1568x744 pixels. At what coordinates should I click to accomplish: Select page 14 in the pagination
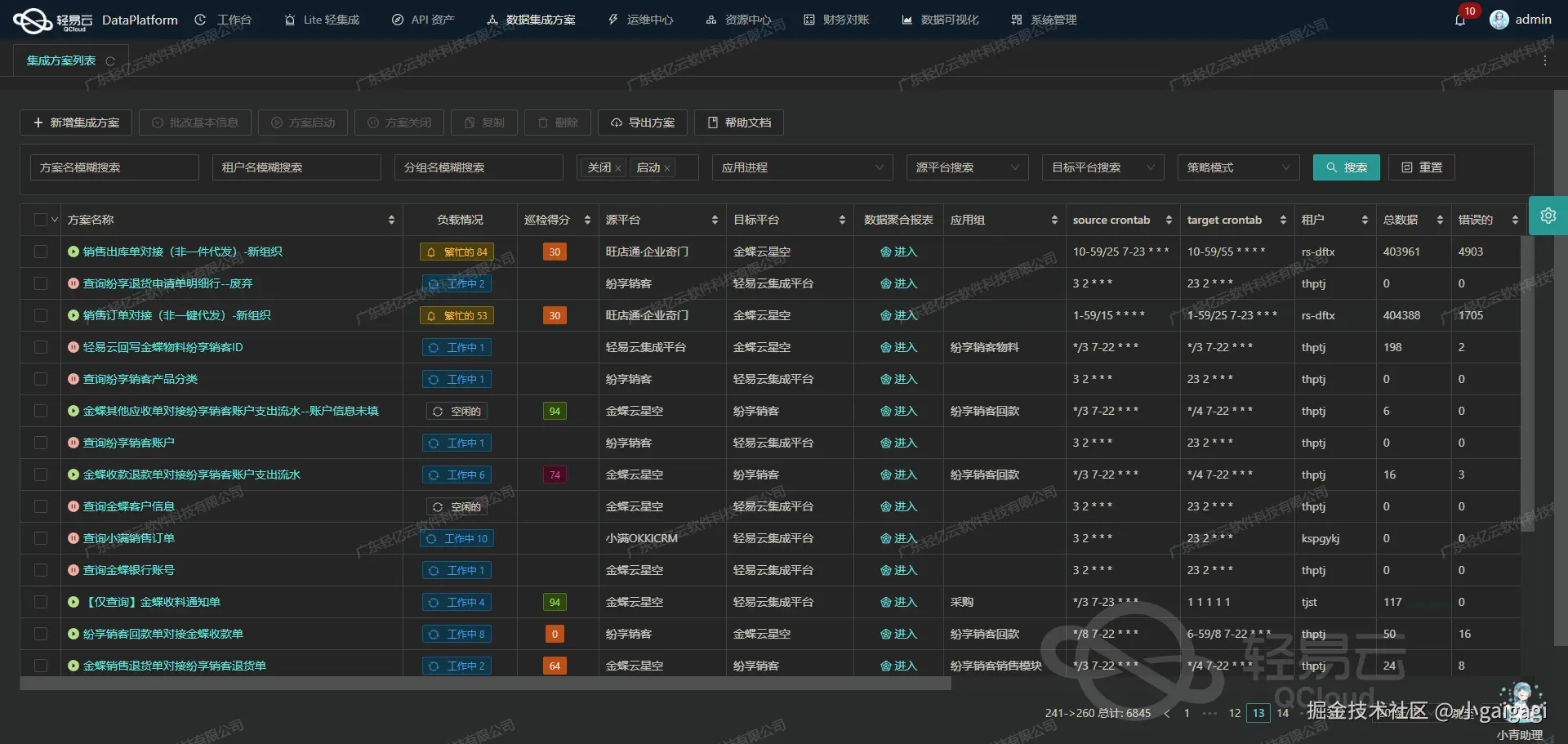[1281, 713]
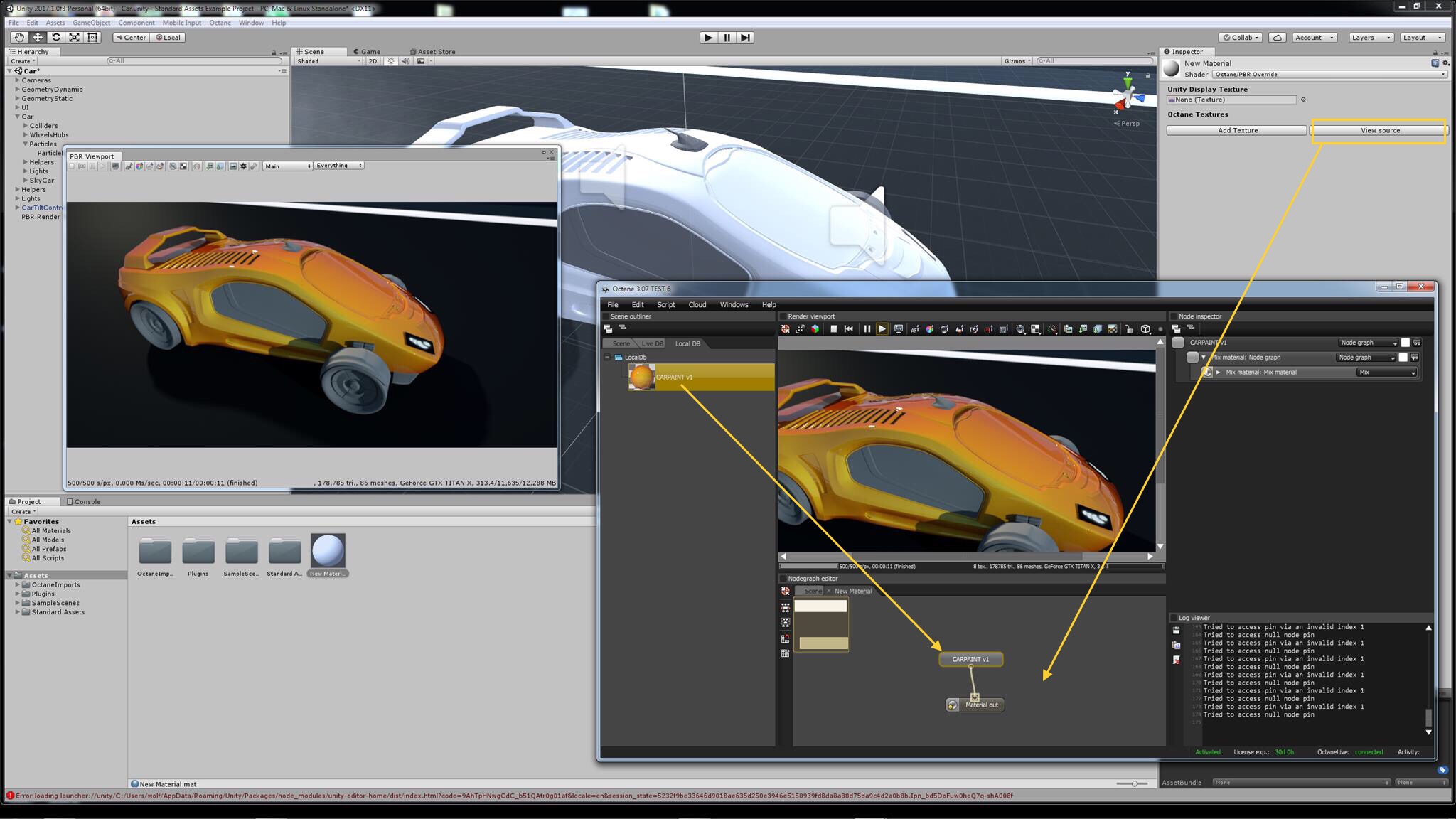Click the Add Texture button
This screenshot has width=1456, height=819.
point(1237,131)
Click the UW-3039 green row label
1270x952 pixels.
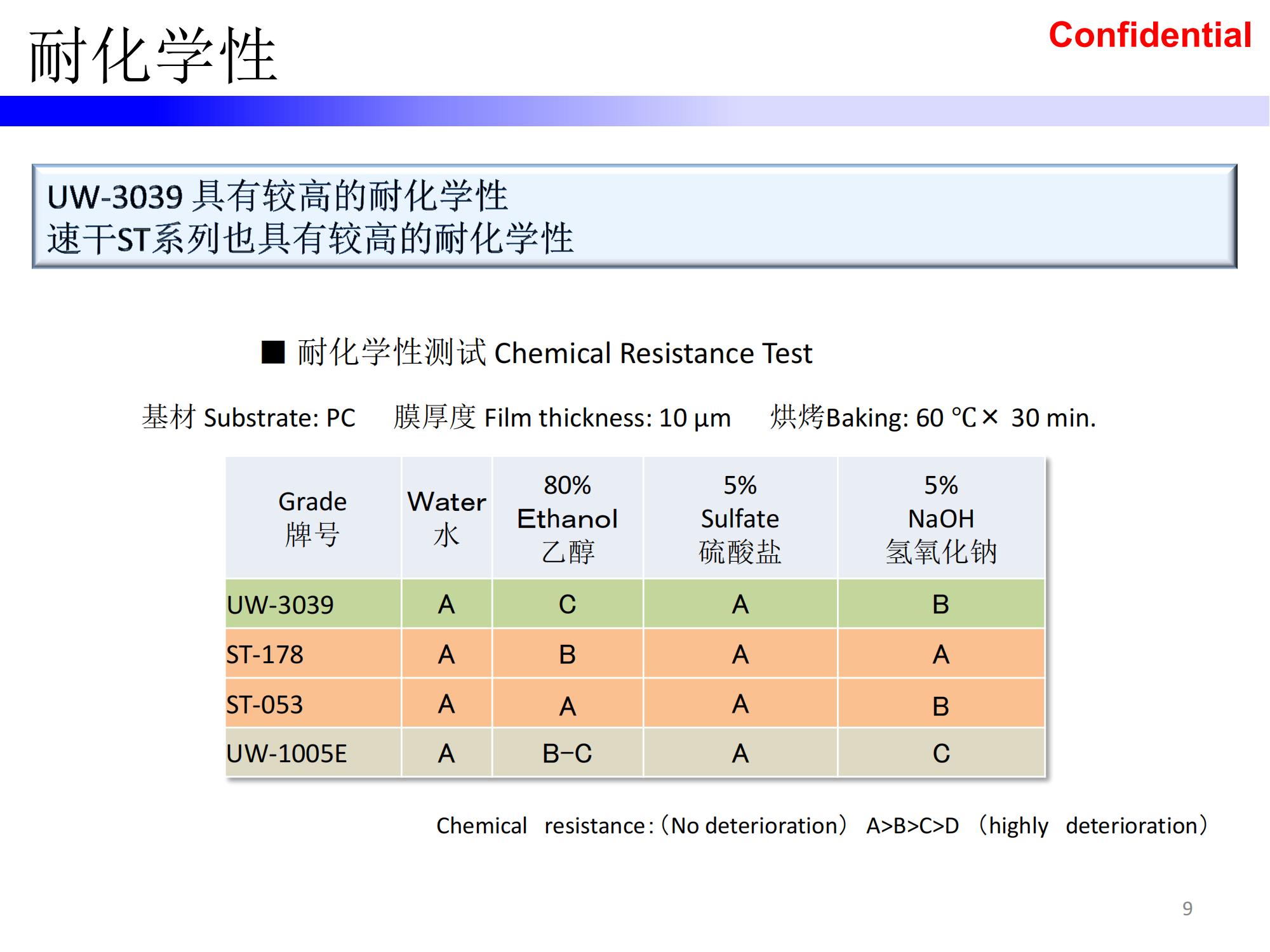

- What needs to be done
In the listing above, transcribe exactly the lines from the line containing "Click the UW-3039 green row label" through the last one, both included, but not the pictures.

- Reply to the exercise
Click the UW-3039 green row label
1270x952 pixels.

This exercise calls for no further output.